# Chat or messenger??



## LadyRampage (Apr 11, 2009)

Ok, since I can never catch anyone in the chat....

Does anyone use Yahoo messenger or Windows Live?? I always have my Windows Messenger on, and ya know you can just add more and more people to the convo...

Anyone???

I'm sooo having chat withdrawal, and with show season starting its easier to sign in on messenger than to try to find active chat rooms..lol

[email protected]


----------



## SECD (Jan 17, 2011)

Get out of the JBARK hater club and I would love to chat.....


----------



## apbtmom76 (Nov 4, 2008)

hahah go to chat now woman


----------



## LadyRampage (Apr 11, 2009)

I am VP of the JBARK hater club.. bahahahahaha


----------



## apbtmom76 (Nov 4, 2008)

lmaoooo Stacia


----------



## DarkMoon (Nov 26, 2009)

You know, one of the members of my other dog forum made a group on facebook so we can all get together and Chit-chat on it.
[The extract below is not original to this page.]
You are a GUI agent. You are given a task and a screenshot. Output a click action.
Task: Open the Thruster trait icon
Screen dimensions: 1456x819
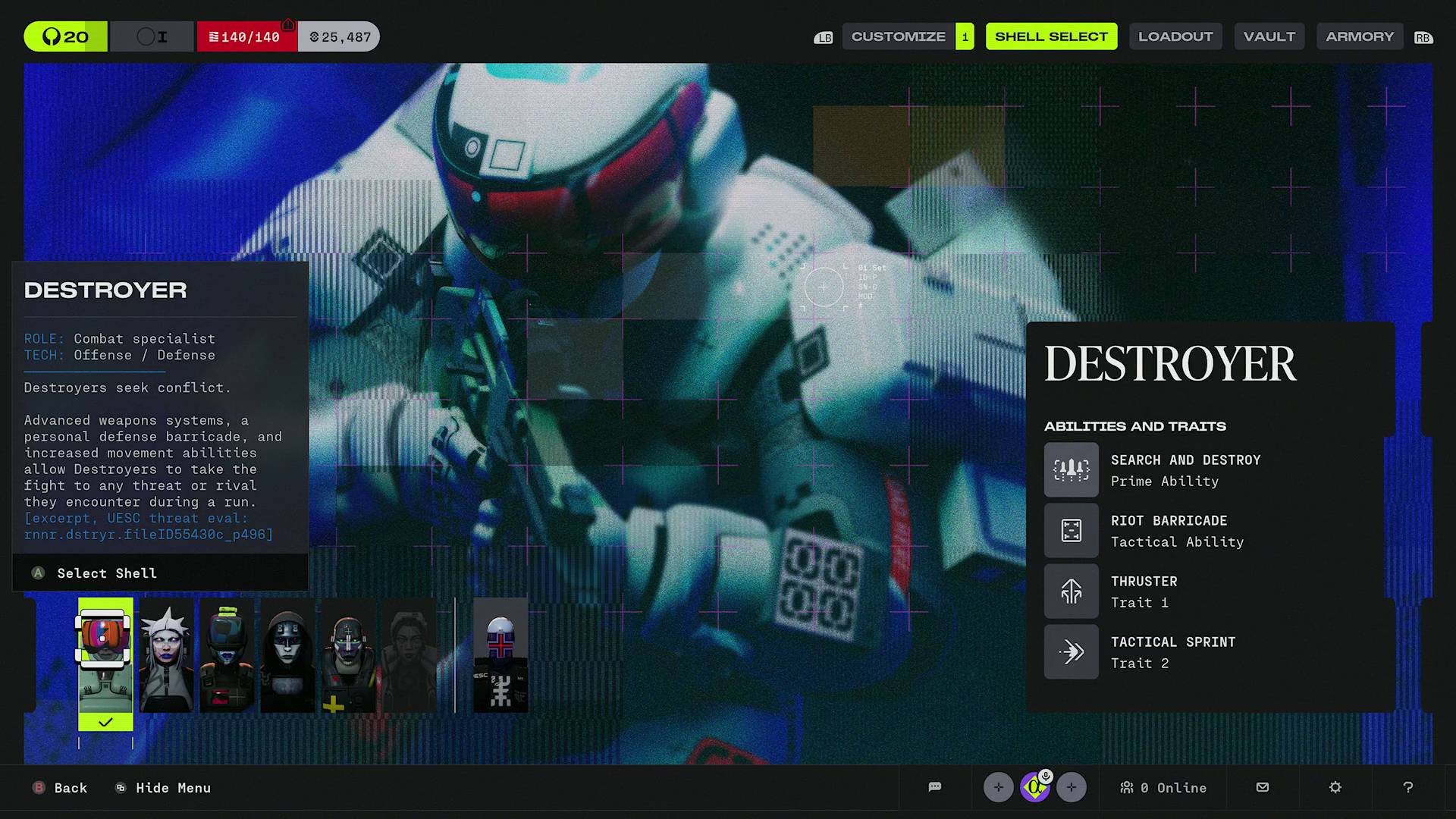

The group chat is a tad annoying, but if you can use the pop-out chat it's so much nicer.

Just a thought though


----------



## LadyRampage (Apr 11, 2009)

Is that the Show group?? I'm on that, but the chat window is so small and I am sooo blind... and I surf while I'm on there and lose my place on who is talking..lmao


----------



## SECD (Jan 17, 2011)

Where do you'll go to chat?


----------



## LadyRampage (Apr 11, 2009)

windows messenger SECD.... you want me to spell it slower?? LMAO

or if you have yahoo you can still add me..


----------



## DarkMoon (Nov 26, 2009)

no this is a dog forum that I've been on for years. Its the same concept as the show group though. It was just another idea


----------



## Silence (Dec 30, 2010)

The Graphical Chat I am an administrator has a pit bull lounge room if anyone is interested.


----------



## LadyRampage (Apr 11, 2009)

heck ya Silence you have a link??


----------



## Silence (Dec 30, 2010)

The chat itself it Greek themed but the room on there is called The Pit Bull Lounge.

Mystical Realms - Log In

Once you sign up and log in you get to a Map page on the right hand side is a menu on top says Map Links, scroll over it, click The Realms: Who`s Online?
Scroll to the bottom should say
The Pit Bull Lounge - All About Pit Bulls and American Bullies.


----------



## LadyRampage (Apr 11, 2009)

Ok that is seriously a cool chat!!


----------



## SECD (Jan 17, 2011)

Holly crap that is freaky!


----------



## apbtmom76 (Nov 4, 2008)

ok so I signed up and followed your direstions to a "t" and can't find the pit bull room you are talking about. IDK, I prolly did something wrong, but is a cool map and stuff


----------



## angelbaby (Feb 4, 2010)

I just use yahoo and skype , and facebook chat if im not on either of those. skype is fun you can type or do camera chats.


----------



## Silence (Dec 30, 2010)

The room went down last night, sorry, we had a coding error to place it on our map, but it`s back up now though


----------



## apbtmom76 (Nov 4, 2008)

cool thanks for letting me know, I will check it out this evening after I get back from work


----------



## SECD (Jan 17, 2011)

Chat anyone?


----------



## LadyRampage (Apr 11, 2009)

Tye that chat is crazy cool!!


----------



## apbtmom76 (Nov 4, 2008)

omg I LOVE that chat, I was there for like 2 hours last night, love it, I will be back for sure, hahahaha we could totally make our own room over there 


Jason sorry I missed you in chat


----------



## SECD (Jan 17, 2011)

Come in the "normal" chat!


----------



## Silence (Dec 30, 2010)

I see you


----------